── Document text

Sikandar Shah Suri (died 1559) was the sixth ruler of the Sur dynasty, a late medieval Pashtun dynasty of northern India. He became the sultan of Delhi after overthrowing Ibrahim Shah Suri.

Early life
Sikandar Shah Suri's actual name was Ahmad Khan Suri. He was the brother-in-law of sultan Muhammad Adil Shah. He was the governor of Lahore before declaring independence from Delhi in 1555.

Reign
After becoming the independent sultan and bringing Punjab under control, he marched towards the territory controlled by sultan Ibrahim Shah Suri. Ibrahim was defeated in a battle at Farah, India near Agra and Sikandar took possession of both Delhi and Agra. While Sikandar was busy with his struggle against Ibrahim, Humayun captured Lahore in February 1555. Another detachment of his forces captured Dipalpur. Next, the Mughal army occupied Jalandhar and their advanced division proceeded towards Sirhind. Sikandar sent a force of 30,000 horses but they were defeated by the Mughal army in a battle at Machhiwara and Sirhind was occupied by the Mughals. Sikandar, then led an army of 80,000 horses himself and met the Army at Sirhind. On 22 June 1555 he was defeated by the Mughal army and was compelled to retreat to the Sivalik Hills in northern Punjab. The victorious Mughals marched to Delhi and occupied it.

────
── Recorded data

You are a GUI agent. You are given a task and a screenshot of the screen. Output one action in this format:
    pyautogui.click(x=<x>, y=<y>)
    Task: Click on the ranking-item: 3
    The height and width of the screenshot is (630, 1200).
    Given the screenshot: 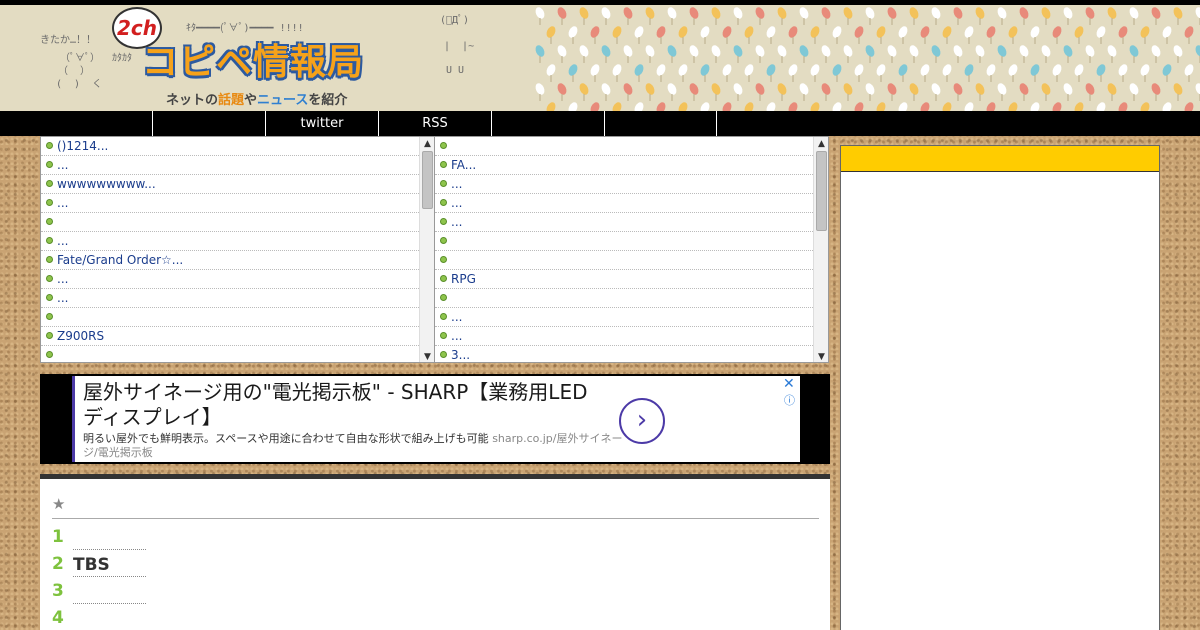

────

Your goal:
Write the next part of the passage on Sikandar Shah Suri, starting after its final sentence. The material has no role in this exercise.

Expected output:
Later days
In late 1556, Sikandar became active again. He defeated Mughal general Khizr Khwaja Khan at Chamiari (presently in Amritsar district) and began to collect taxes with Kalanaur as his headquarters. Bairam Khan sent Khan Alam (Iskandar Khan) to assist Khizr Khwaja Khan and finally on 7 December 1556 Akbar along with Bairam Khan left Delhi to deal with him. Sikandar again retreated to the Sivaliks and took refuge in fort Mau under Nurpur kingdom . After six months of resistance from the besieged fort, Sikandar surrendered the fort on 25 July 1557. His local supporter Raja Bakht Mal was beheaded by Bairam Khan  and he was sent to Bihar where he died in 1559.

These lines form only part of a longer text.